● **Supplied entries**
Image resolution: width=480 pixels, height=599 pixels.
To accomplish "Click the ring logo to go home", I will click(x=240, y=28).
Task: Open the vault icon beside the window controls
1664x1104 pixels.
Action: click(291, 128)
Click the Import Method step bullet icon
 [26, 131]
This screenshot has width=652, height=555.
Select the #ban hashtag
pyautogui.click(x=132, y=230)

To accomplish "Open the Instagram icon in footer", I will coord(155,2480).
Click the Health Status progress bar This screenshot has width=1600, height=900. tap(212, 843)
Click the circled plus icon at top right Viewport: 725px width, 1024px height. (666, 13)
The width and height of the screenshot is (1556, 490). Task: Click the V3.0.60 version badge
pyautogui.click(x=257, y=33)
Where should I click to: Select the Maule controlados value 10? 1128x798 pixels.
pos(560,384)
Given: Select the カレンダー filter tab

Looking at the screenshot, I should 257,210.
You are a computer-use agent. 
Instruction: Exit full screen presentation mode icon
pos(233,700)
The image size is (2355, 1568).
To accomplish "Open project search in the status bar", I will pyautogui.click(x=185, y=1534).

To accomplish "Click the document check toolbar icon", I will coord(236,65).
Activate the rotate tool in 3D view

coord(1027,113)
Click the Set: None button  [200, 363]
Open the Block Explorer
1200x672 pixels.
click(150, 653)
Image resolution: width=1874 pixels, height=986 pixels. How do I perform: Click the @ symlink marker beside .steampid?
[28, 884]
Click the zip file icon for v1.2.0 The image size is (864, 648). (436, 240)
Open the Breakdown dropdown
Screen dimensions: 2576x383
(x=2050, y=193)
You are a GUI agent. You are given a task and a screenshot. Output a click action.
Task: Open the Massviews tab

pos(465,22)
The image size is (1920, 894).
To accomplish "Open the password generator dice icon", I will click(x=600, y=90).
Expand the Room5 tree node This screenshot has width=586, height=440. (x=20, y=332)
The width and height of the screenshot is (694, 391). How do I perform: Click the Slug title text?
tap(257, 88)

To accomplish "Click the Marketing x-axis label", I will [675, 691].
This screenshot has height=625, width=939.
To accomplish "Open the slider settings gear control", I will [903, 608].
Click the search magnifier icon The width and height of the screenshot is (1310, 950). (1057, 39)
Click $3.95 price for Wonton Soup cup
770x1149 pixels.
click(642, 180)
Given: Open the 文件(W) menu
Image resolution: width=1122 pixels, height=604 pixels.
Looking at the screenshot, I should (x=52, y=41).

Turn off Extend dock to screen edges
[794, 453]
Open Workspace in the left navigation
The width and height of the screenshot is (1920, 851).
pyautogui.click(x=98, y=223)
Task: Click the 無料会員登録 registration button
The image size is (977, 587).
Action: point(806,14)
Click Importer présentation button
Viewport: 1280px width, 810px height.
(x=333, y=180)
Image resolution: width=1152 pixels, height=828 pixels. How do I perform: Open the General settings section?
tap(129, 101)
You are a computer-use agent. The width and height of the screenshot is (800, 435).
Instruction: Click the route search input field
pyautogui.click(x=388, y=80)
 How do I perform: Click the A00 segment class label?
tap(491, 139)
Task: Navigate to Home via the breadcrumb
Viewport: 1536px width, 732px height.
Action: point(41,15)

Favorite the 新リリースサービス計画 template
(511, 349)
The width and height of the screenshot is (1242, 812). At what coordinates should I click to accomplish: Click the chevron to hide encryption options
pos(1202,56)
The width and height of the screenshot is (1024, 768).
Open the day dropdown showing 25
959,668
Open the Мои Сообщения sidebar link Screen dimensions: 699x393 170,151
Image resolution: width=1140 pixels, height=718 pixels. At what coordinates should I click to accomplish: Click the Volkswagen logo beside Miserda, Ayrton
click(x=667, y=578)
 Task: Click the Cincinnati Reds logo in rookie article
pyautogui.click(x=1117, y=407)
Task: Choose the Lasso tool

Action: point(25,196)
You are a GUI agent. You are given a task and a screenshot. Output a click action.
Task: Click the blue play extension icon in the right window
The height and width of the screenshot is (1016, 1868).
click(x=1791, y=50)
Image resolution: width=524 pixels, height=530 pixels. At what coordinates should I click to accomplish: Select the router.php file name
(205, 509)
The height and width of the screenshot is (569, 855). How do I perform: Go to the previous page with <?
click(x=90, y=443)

● **What is being asked**
Return the full listing exactly as written.

● **Exercise response**
Image resolution: width=480 pixels, height=599 pixels.
To accomplish "Click the ring logo to go home", I will click(x=240, y=28).
Task: Open the vault icon beside the window controls
1664x1104 pixels.
Action: click(291, 128)
Click the Import Method step bullet icon
 [26, 131]
This screenshot has width=652, height=555.
Select the #ban hashtag
pyautogui.click(x=132, y=230)

To accomplish "Open the Instagram icon in footer", I will coord(155,2480).
Click the Health Status progress bar This screenshot has width=1600, height=900. tap(212, 843)
Click the circled plus icon at top right Viewport: 725px width, 1024px height. (666, 13)
The width and height of the screenshot is (1556, 490). Task: Click the V3.0.60 version badge
pyautogui.click(x=257, y=33)
Where should I click to: Select the Maule controlados value 10? 1128x798 pixels.
pos(560,384)
Given: Select the カレンダー filter tab

Looking at the screenshot, I should 257,210.
You are a computer-use agent. 
Instruction: Exit full screen presentation mode icon
pos(233,700)
The image size is (2355, 1568).
To accomplish "Open project search in the status bar", I will pyautogui.click(x=185, y=1534).

To accomplish "Click the document check toolbar icon", I will coord(236,65).
Activate the rotate tool in 3D view

coord(1027,113)
Click the Set: None button  [200, 363]
Open the Block Explorer
1200x672 pixels.
click(150, 653)
Image resolution: width=1874 pixels, height=986 pixels. How do I perform: Click the @ symlink marker beside .steampid?
[28, 884]
Click the zip file icon for v1.2.0 The image size is (864, 648). (436, 240)
Open the Breakdown dropdown
Screen dimensions: 2576x383
(x=2050, y=193)
You are a GUI agent. You are given a task and a screenshot. Output a click action.
Task: Open the Massviews tab

pos(465,22)
The image size is (1920, 894).
To accomplish "Open the password generator dice icon", I will click(x=600, y=90).
Expand the Room5 tree node This screenshot has width=586, height=440. (x=20, y=332)
The width and height of the screenshot is (694, 391). How do I perform: Click the Slug title text?
tap(257, 88)

To accomplish "Click the Marketing x-axis label", I will [675, 691].
This screenshot has height=625, width=939.
To accomplish "Open the slider settings gear control", I will [903, 608].
Click the search magnifier icon The width and height of the screenshot is (1310, 950). (1057, 39)
Click $3.95 price for Wonton Soup cup
770x1149 pixels.
click(642, 180)
Given: Open the 文件(W) menu
Image resolution: width=1122 pixels, height=604 pixels.
Looking at the screenshot, I should (x=52, y=41).

Turn off Extend dock to screen edges
[794, 453]
Open Workspace in the left navigation
The width and height of the screenshot is (1920, 851).
pyautogui.click(x=98, y=223)
Task: Click the 無料会員登録 registration button
The image size is (977, 587).
Action: point(806,14)
Click Importer présentation button
Viewport: 1280px width, 810px height.
(x=333, y=180)
Image resolution: width=1152 pixels, height=828 pixels. How do I perform: Open the General settings section?
tap(129, 101)
You are a computer-use agent. The width and height of the screenshot is (800, 435).
Instruction: Click the route search input field
pyautogui.click(x=388, y=80)
 How do I perform: Click the A00 segment class label?
tap(491, 139)
Task: Navigate to Home via the breadcrumb
Viewport: 1536px width, 732px height.
Action: point(41,15)

Favorite the 新リリースサービス計画 template
(511, 349)
The width and height of the screenshot is (1242, 812). At what coordinates should I click to accomplish: Click the chevron to hide encryption options
pos(1202,56)
The width and height of the screenshot is (1024, 768).
Open the day dropdown showing 25
959,668
Open the Мои Сообщения sidebar link Screen dimensions: 699x393 170,151
Image resolution: width=1140 pixels, height=718 pixels. At what coordinates should I click to accomplish: Click the Volkswagen logo beside Miserda, Ayrton
click(x=667, y=578)
 Task: Click the Cincinnati Reds logo in rookie article
pyautogui.click(x=1117, y=407)
Task: Choose the Lasso tool

Action: point(25,196)
You are a GUI agent. You are given a task and a screenshot. Output a click action.
Task: Click the blue play extension icon in the right window
The height and width of the screenshot is (1016, 1868).
click(x=1791, y=50)
Image resolution: width=524 pixels, height=530 pixels. At what coordinates should I click to accomplish: Select the router.php file name
(205, 509)
The height and width of the screenshot is (569, 855). How do I perform: Go to the previous page with <?
click(x=90, y=443)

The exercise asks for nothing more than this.